- [TASK OBJECTIVE] Give every entry again, exactly as it stands.

- [Excerpts from a dataset]

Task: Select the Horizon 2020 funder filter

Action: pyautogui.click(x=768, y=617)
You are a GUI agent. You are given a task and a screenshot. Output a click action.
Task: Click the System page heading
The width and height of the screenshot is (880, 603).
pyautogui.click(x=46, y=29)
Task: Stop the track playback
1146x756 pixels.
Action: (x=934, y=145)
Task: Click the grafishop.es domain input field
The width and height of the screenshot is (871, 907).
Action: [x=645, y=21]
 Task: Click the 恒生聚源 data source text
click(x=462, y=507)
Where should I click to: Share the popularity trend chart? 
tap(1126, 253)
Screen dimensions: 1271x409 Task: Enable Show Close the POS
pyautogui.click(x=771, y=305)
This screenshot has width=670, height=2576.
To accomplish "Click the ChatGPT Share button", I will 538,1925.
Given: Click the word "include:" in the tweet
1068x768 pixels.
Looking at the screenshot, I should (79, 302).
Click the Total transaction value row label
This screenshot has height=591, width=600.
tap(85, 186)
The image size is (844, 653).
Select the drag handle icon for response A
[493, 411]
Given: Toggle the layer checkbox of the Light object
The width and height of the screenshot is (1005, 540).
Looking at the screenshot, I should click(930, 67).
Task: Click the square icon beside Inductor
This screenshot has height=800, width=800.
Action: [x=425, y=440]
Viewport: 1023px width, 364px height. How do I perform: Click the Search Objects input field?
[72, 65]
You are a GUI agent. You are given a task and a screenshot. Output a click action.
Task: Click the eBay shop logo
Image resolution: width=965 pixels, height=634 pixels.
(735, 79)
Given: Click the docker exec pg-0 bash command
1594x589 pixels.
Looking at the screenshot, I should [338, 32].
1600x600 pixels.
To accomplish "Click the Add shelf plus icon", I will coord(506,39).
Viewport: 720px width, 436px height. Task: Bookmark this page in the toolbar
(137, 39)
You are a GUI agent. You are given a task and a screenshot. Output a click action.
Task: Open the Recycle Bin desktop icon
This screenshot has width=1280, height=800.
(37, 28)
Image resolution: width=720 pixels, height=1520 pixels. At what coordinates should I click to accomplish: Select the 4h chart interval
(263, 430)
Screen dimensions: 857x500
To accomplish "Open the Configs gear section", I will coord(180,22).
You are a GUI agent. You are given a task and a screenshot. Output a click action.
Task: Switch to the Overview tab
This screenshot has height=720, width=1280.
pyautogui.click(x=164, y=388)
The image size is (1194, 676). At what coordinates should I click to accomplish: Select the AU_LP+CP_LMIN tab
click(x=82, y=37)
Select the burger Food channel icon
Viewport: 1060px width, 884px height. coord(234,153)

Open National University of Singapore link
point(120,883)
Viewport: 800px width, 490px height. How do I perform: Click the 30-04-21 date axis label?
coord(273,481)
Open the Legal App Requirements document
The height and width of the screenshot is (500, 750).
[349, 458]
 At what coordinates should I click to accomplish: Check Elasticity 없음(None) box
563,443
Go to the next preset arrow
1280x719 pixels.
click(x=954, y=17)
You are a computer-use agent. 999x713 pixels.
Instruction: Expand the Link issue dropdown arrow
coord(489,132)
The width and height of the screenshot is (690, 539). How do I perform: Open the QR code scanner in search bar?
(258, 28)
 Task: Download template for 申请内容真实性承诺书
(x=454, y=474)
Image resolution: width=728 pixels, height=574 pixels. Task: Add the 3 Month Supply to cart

- [ANSWER FOR THE TASK]
Task: Select the Horizon 2020 funder filter

Action: pyautogui.click(x=768, y=617)
You are a GUI agent. You are given a task and a screenshot. Output a click action.
Task: Click the System page heading
The width and height of the screenshot is (880, 603).
pyautogui.click(x=46, y=29)
Task: Stop the track playback
1146x756 pixels.
Action: (x=934, y=145)
Task: Click the grafishop.es domain input field
The width and height of the screenshot is (871, 907).
Action: [x=645, y=21]
 Task: Click the 恒生聚源 data source text
click(x=462, y=507)
Where should I click to: Share the popularity trend chart? 
tap(1126, 253)
Screen dimensions: 1271x409 Task: Enable Show Close the POS
pyautogui.click(x=771, y=305)
This screenshot has width=670, height=2576.
To accomplish "Click the ChatGPT Share button", I will 538,1925.
Given: Click the word "include:" in the tweet
1068x768 pixels.
Looking at the screenshot, I should (79, 302).
Click the Total transaction value row label
This screenshot has height=591, width=600.
tap(85, 186)
The image size is (844, 653).
Select the drag handle icon for response A
[493, 411]
Given: Toggle the layer checkbox of the Light object
The width and height of the screenshot is (1005, 540).
Looking at the screenshot, I should click(930, 67).
Task: Click the square icon beside Inductor
This screenshot has height=800, width=800.
Action: [x=425, y=440]
Viewport: 1023px width, 364px height. How do I perform: Click the Search Objects input field?
[72, 65]
You are a GUI agent. You are given a task and a screenshot. Output a click action.
Task: Click the eBay shop logo
Image resolution: width=965 pixels, height=634 pixels.
(735, 79)
Given: Click the docker exec pg-0 bash command
1594x589 pixels.
Looking at the screenshot, I should [338, 32].
1600x600 pixels.
To accomplish "Click the Add shelf plus icon", I will coord(506,39).
Viewport: 720px width, 436px height. Task: Bookmark this page in the toolbar
(137, 39)
You are a GUI agent. You are given a task and a screenshot. Output a click action.
Task: Open the Recycle Bin desktop icon
This screenshot has width=1280, height=800.
(37, 28)
Image resolution: width=720 pixels, height=1520 pixels. At what coordinates should I click to accomplish: Select the 4h chart interval
(263, 430)
Screen dimensions: 857x500
To accomplish "Open the Configs gear section", I will coord(180,22).
You are a GUI agent. You are given a task and a screenshot. Output a click action.
Task: Switch to the Overview tab
This screenshot has height=720, width=1280.
pyautogui.click(x=164, y=388)
The image size is (1194, 676). At what coordinates should I click to accomplish: Select the AU_LP+CP_LMIN tab
click(x=82, y=37)
Select the burger Food channel icon
Viewport: 1060px width, 884px height. coord(234,153)

Open National University of Singapore link
point(120,883)
Viewport: 800px width, 490px height. How do I perform: Click the 30-04-21 date axis label?
coord(273,481)
Open the Legal App Requirements document
The height and width of the screenshot is (500, 750).
[349, 458]
 At what coordinates should I click to accomplish: Check Elasticity 없음(None) box
563,443
Go to the next preset arrow
1280x719 pixels.
click(x=954, y=17)
You are a computer-use agent. 999x713 pixels.
Instruction: Expand the Link issue dropdown arrow
coord(489,132)
The width and height of the screenshot is (690, 539). How do I perform: Open the QR code scanner in search bar?
(258, 28)
 Task: Download template for 申请内容真实性承诺书
(x=454, y=474)
Image resolution: width=728 pixels, height=574 pixels. Task: Add the 3 Month Supply to cart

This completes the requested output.